(Beginning of Excerpt provided)
Romans 1:19-21 says, "For what can be known about God is plain to them because God has shown it to them. For his invisible attributes, namely his eternal power and divine nature have been clearly perceived ever since the creation of the world in the things that have been made. So they are without excuse." 

While atheists claim they do not believe in the existence of God, we see God saying in his Word that he doesn't believe in the existence of atheists. 

Not only can we look at creation and see beautiful and powerful proof of the Great Creator, but we can look inwardly and see that proof in us as well. After all, we're a part of his creation too. We were made by God, and intricately so. 

Inside each of us at birth is a hunger for identity, meaning, purpose, morality, satisfaction, a way to deal with suffering, and hope. Where did these yearnings come from? The horrifying processes of the strong eating the weak then somehow, someway in the randomness of it all becoming all mushy and lovey-dovey? I don't think so. 

Russell may have been a brilliant man, but he couldn't live consistently inside of his world view. For instance, what I mean by that is in order to account for the hope that lies deep within the marrow of our bones, atheists must borrow from another belief system because secularism is going to fall way short on offering hope. 

Secularism says that when we die we will slip back into the bleak darkness of oblivion to exist no more. There is no light at the end of the tunnel waiting to embrace us and for now that means living in such a way as to trick our brains into avoiding the question of how such shallowness could be attached to the devoted, loving relationships we encounter in this life. 

Our lives will be snuffed out like a candle for all eternity without rhyme or reason or meaning. And the existential despair that overtakes the mind when this lack of hope pervades it has succumbed to much self- medicating as one attempts desperately to make the narrative fit. 

Why do we long for hope? For a happy ending? Why when we attempt to suffocate hope in our human heart does it resuscitate itself again and again refusing to die even as some of us continually try to smother it to death? 

"Hope deferred makes the heart sick, but a desire fulfilled is a tree of life." ( Proverbs 13:12 ) 

We are born desiring a happily ever after ending to our story. 

In the 2012 movie "The Grey," Liam Neeson plays John Ottway an oil worker whose plane has crashed in the Alaskan wilderness with his team. He and the other crash survivors now fight to survive the harsh weather conditions as a pack of grey wolves stalk and kill them one by one. Something to note is that Ottway's wife has died of a terminal illness and before boarding the plane he contemplated suicide. 

Oh, and Ottway claims to his fellow workers that he is an atheist. In spite of the grisly circumstances, he struggles to live. Interesting. 

The reality of Ottway being an atheist means that his life was extended a bit in an icy, Alaskan wilderness only to be snuffed out forever. His life will not just end in utter darkness, but in tormented, bloody pain. The help he has offered to his fellow coworkers is meaningless. His life is meaningless. He'll never see his wife again, because in a secular world view, her life too was meaningless, everything is meaningless.

And everything in us screams out against this knowledge. That's why this film, although I think is a good conversation piece to open up dialogs about our existence, was met with numbness from many viewers, mostly because of the existential despair in the ending.
(End of Excerpt provided)
(Beginning of Material provided)
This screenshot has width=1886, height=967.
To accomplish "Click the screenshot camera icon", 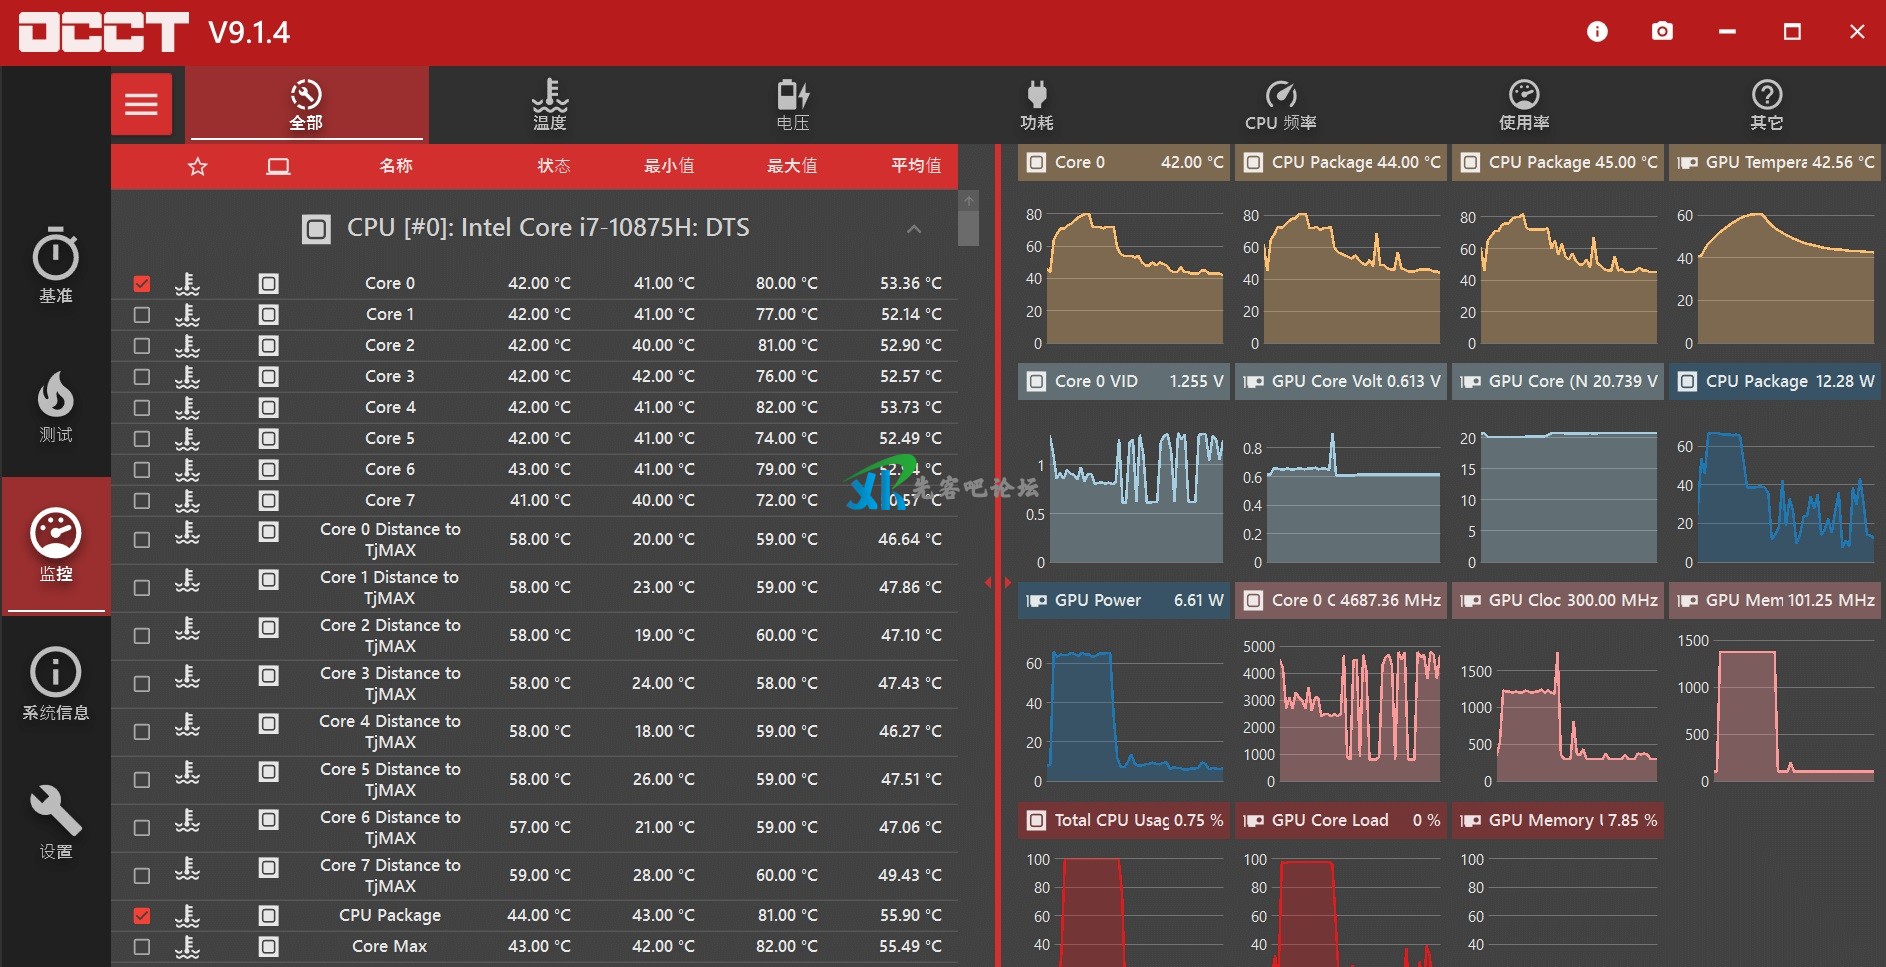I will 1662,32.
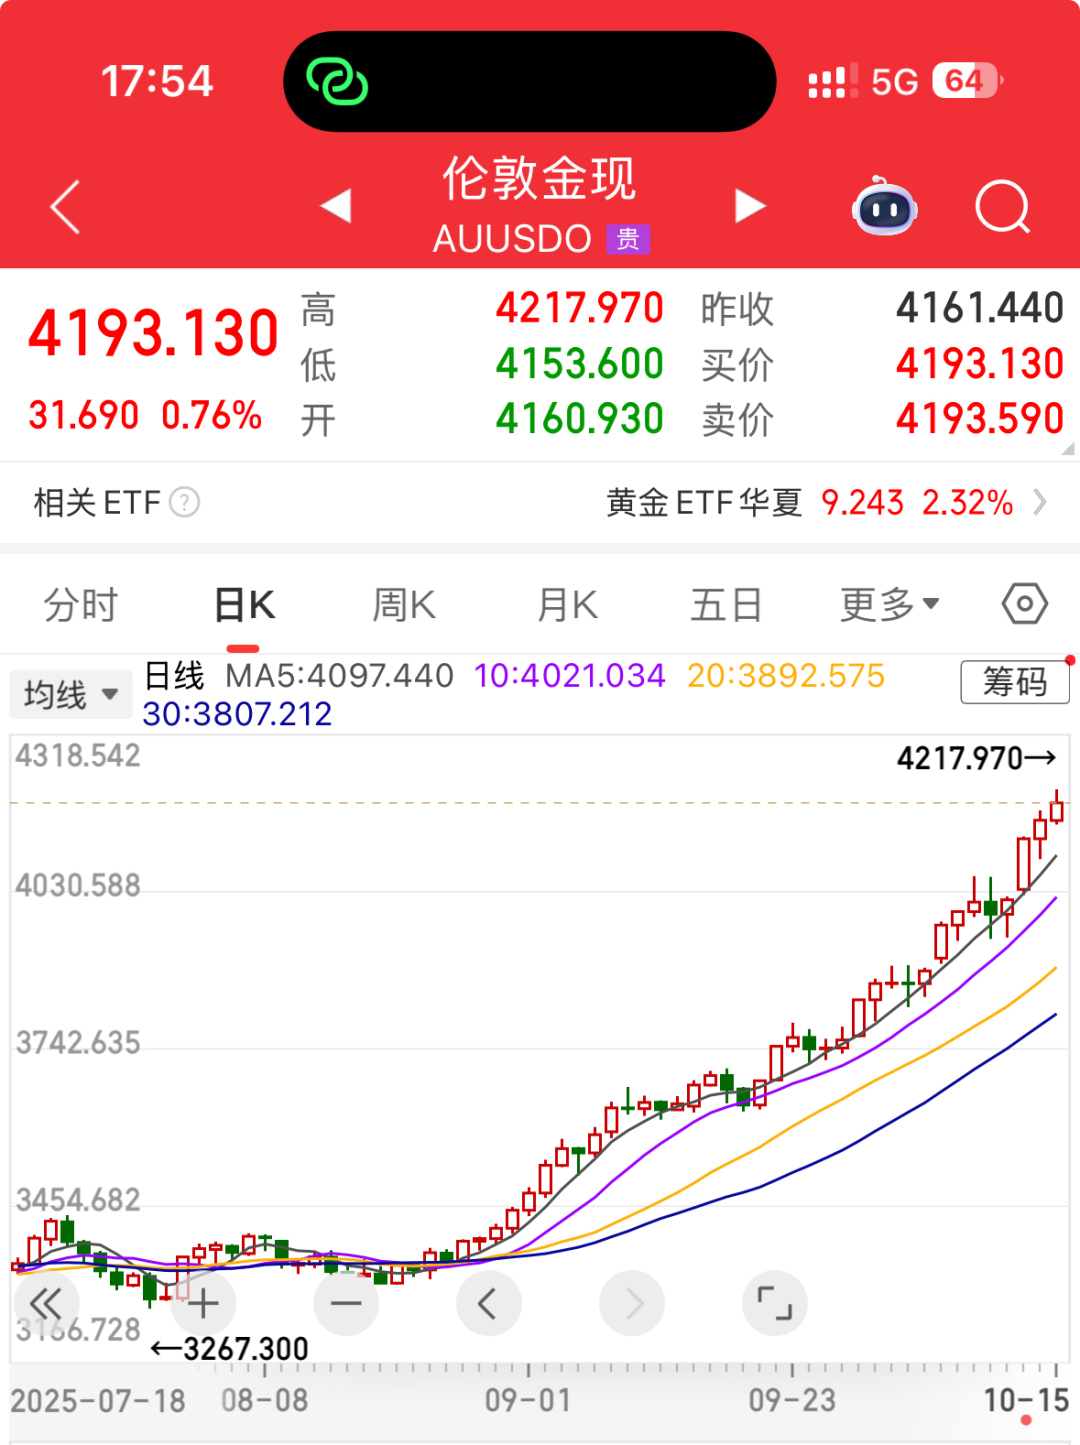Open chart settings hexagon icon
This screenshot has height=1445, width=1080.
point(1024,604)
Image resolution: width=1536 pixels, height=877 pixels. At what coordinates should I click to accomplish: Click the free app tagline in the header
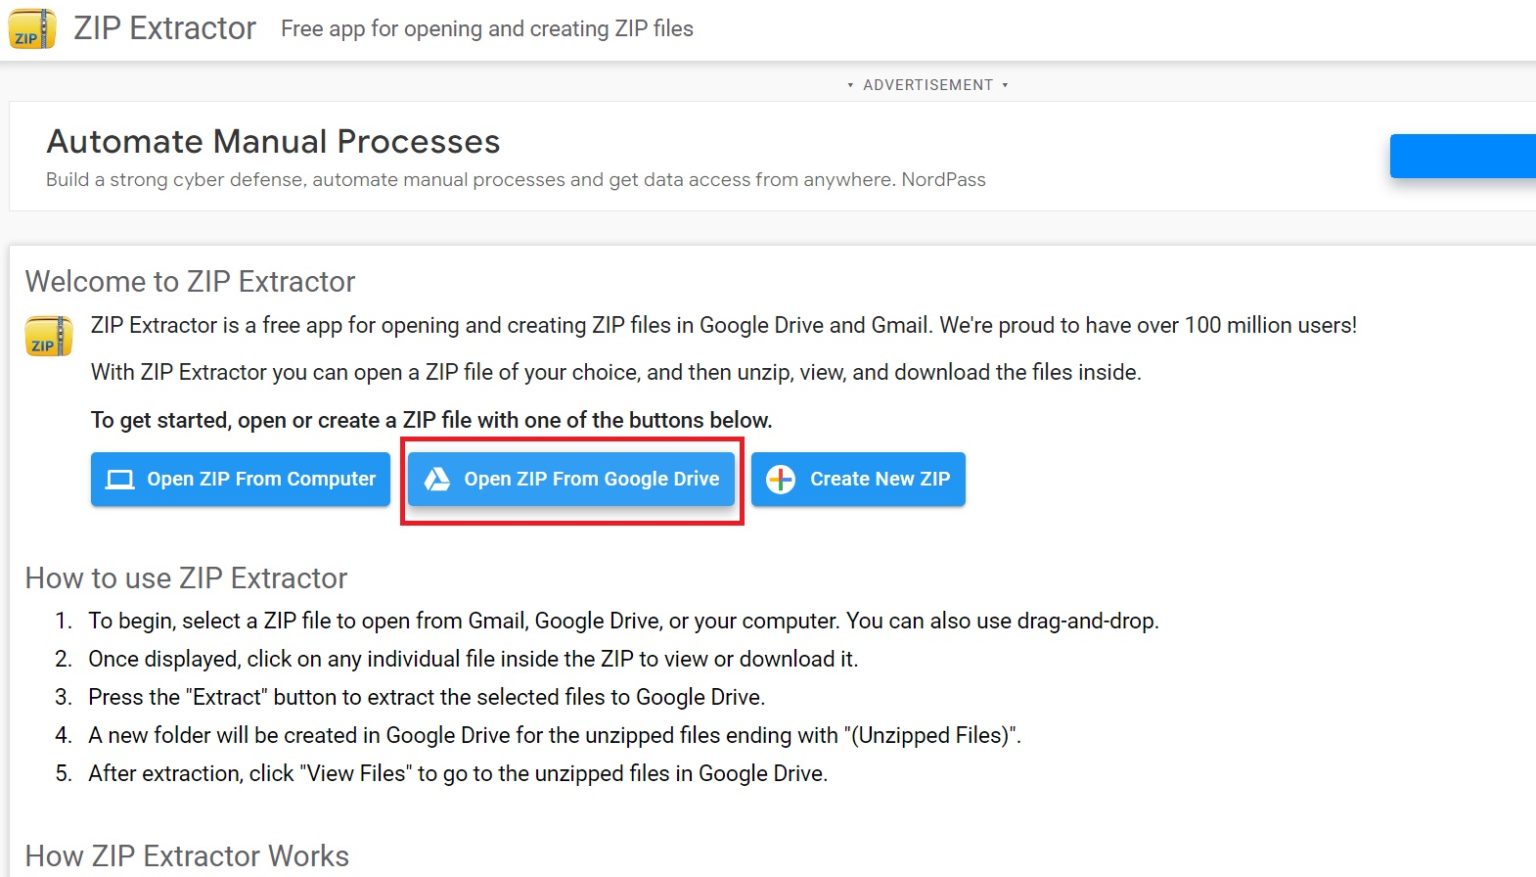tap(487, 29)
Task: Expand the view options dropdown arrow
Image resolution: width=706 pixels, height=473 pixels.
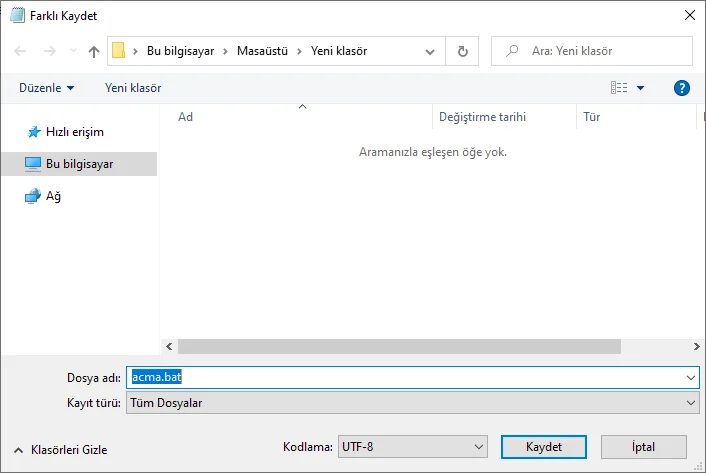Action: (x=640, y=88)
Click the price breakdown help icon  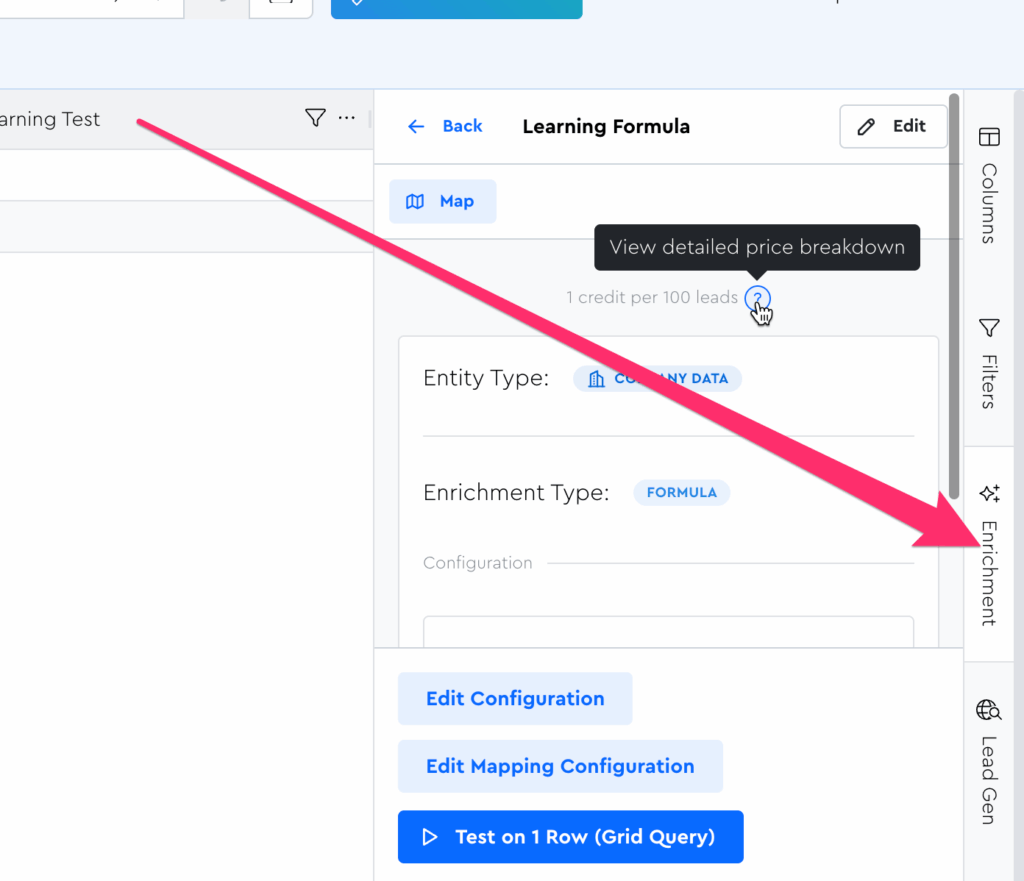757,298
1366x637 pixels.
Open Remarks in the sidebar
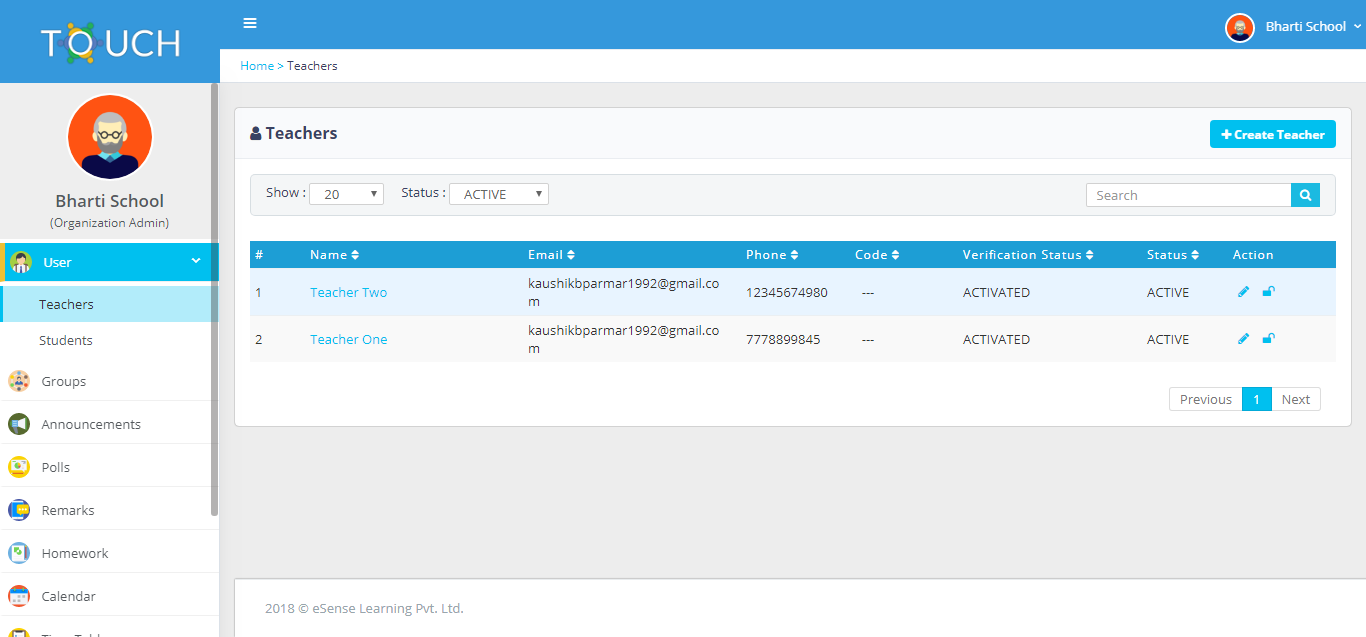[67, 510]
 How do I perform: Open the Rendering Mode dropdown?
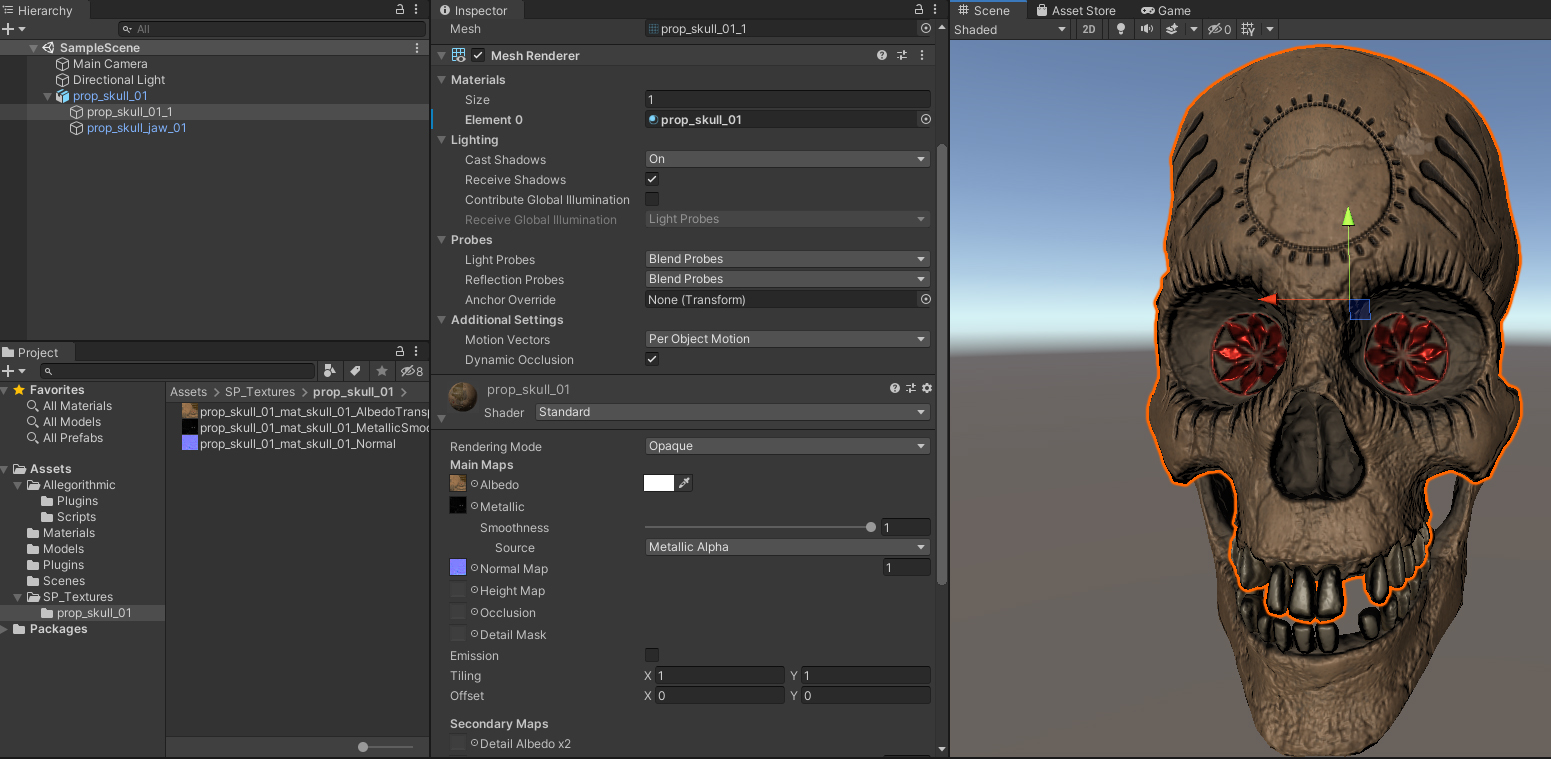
(End of Material provided)
Problem statement
Write out the passage on atheism and hope word for word, everything from "We are born" down to "he contemplated suicide.". These records have no connection to the passage on atheism and hope.

Response to this task
We are born desiring a happily ever after ending to our story. 

In the 2012 movie "The Grey," Liam Neeson plays John Ottway an oil worker whose plane has crashed in the Alaskan wilderness with his team. He and the other crash survivors now fight to survive the harsh weather conditions as a pack of grey wolves stalk and kill them one by one. Something to note is that Ottway's wife has died of a terminal illness and before boarding the plane he contemplated suicide.